Let k be a perfect field. By a k-variety, I shall mean a geometrically reduced separated scheme of finite type over k. I think that is enough conditions that the following data determine an affine k-variety:
- A subset $X(\bar{k})$ of $\bar{k}^n$ which is defined by polynomials
- A continuous action of $\mathop{\mathrm{Gal}}(\bar{k}/k)$ on $X(\bar{k})$, such that each $\sigma \in \mathop{\mathrm{Gal}}(\bar{k}/k)$ acts as $\sigma \circ f$ where f is a $\bar{k}$-regular map
When I say that these data determine an affine k-variety, I mean that there is a unique affine k-variety X whose $\bar{k}$-points are $X(\bar{k})$ with the correct Galois action.
Given these data, I want to work out the functor of points of X (which I consider to have domain the category of k-algebras).

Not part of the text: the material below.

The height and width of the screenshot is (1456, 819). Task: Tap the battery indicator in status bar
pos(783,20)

You can do that by following through the proof that these data determine a k-variety: first construct the coordinate ring A of X, as the Galois-fixed points of the ring of regular functions $X(\bar{k}) \to \bar{k}$; then $X(R) = \mathop{\mathrm{Hom}}(A, R)$ for any k-algebra R.

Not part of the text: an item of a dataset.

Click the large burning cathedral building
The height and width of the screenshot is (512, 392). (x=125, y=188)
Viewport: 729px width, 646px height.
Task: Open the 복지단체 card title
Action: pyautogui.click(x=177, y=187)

But if L is an algebraic extension of k, then there is a much simpler way of working out the L-points of X: just take the subset of $X(\bar{k})$ fixed by $\mathop{\mathrm{Gal}}(\bar{k}/L)$.
If L is a transcendental extension of k (or even a k-algebra which is not a field), is there a direct way of writing down the L-points of X which does not require going through the coordinate ring (or essentially equivalently, going through defining equations for X)?
Best Answer
Despite what you learn in logic classes, there's truth to the conventional wisdom that you can't prove a negative. That is, it's a lot harder to explain why something necessarily can't work than why it can. (One almost invariably settles for: "it cannot work under the following explicit conditions, plus possibly others that I have left implicit.")
With that proviso, my preliminary answer is no. The data of the coordinate ring is of course equivalent to that of the set of polynomials $\{P_i\}$ in (1). Thus your question sounds to me like asking: is there some way to dispense with condition (1)? Of course not: just because the set is Galois invariant doesn't mean it has any kind of algebraic structure (e.g. take $k = \overline{k}$ and we are merely saying that not just any old subset of affine space defines an affine variety).
Moreover, I don't see any shortcut around actually using the data of (1) and (2) to compute the coordinate ring. This is a very basic Galois descent argument involving Hilbert 90 applied to the ideal of $\overline{k}[x_1,\ldots,x_n]$ defined via (1).